Ele (Lula) tem razão ao passar a bola para o Congresso. É o Congresso que deve decidir. Quem está distorcendo o acordo é o deputado Ibsen Pinheiro e os trezentos e poucos deputados que, naquele momento, concordaram. Mas eles podem mudar de opinião, e espero que isso aconteça depois que (a emenda) voltar do Senado afirmou Cabral.

O governador lembrou que, a despeito da declaração de Lula, o presidente tem feito reiteradas afirmações de que vetará o projeto. Cabral elogiou a maneira com que o presidente conduziu o processo do envio do marco regulatório do pré-sal ao Congresso.

A mensagem enviada pelo presidente Lula ao Congresso se refere ao pré-sal a ser licitado. Como ele sempre vem fazendo, respeitou contratos e a legalidade. O erro é da Câmara, e agora tem que ser retificado pelo Senado.

Espero que a Câmara reconheça o erro e mude o rumo dessa história

Ibsen: Rio manifestou apoio ao golpe de 64

Ibsen, em entrevista no rádio, criticou a manifestação que reuniu 150 mil pessoas no Rio, afirmando que nem toda passeata é do bem: O Rio já fez uma passeata para apoiar o golpe de 64. Oswaldo Cruz foi muito vaiado e xingado na ruas do Rio na batalha contra a varíola.
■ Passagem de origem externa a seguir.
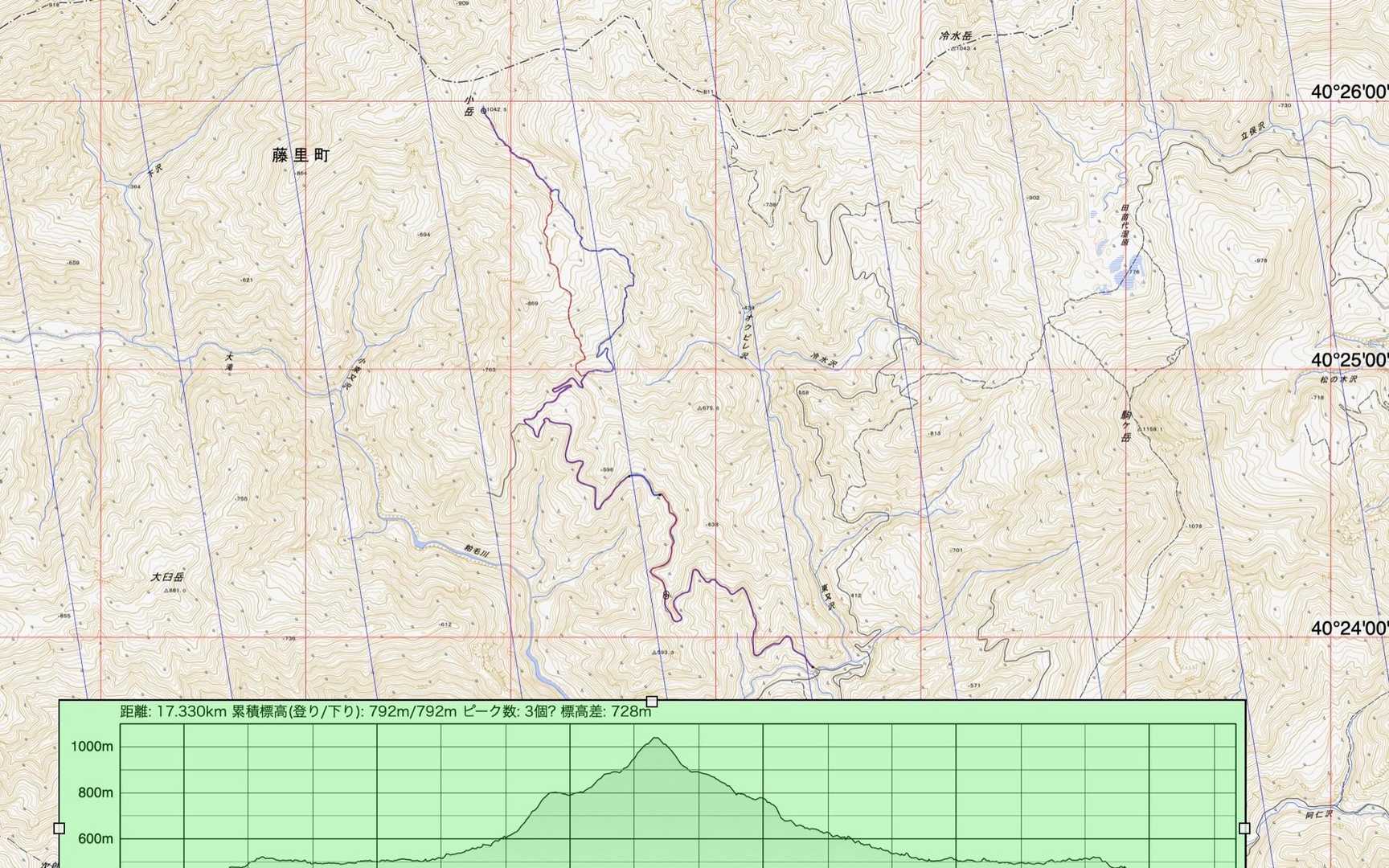
Task: Select the circled waypoint marker on the lower track
Action: point(666,596)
É preciso perceber que o Brasil inteiro apoia uma mudança do sistema de distribuição dos royalties. Na Câmara, 24 bancadas votaram unanimemente pela mudança.

Eu gostaria de dizer aos cariocas que a mudança não tem como ser revogada.

Cabral, mais tarde, rebateu: Então tá. Ele é que é do bem.

Já Paulo Bernardo afirmou ainda que a expectativa do governo é que, em 2015, a produção de petróleo da camada pré-sal seja equivalente ou até maior à obtida hoje no pós-sal. A Petrobras, porém, estima que a produção do pré-sal só chegará a 1,835 milhão de barris diários (equivalente à produção brasileira atual) em 2020.

O pré-sal já começou a jorrar em 2009, mas é evidente que em pequena quantidade. Essa produção tende a aumentar disse ele.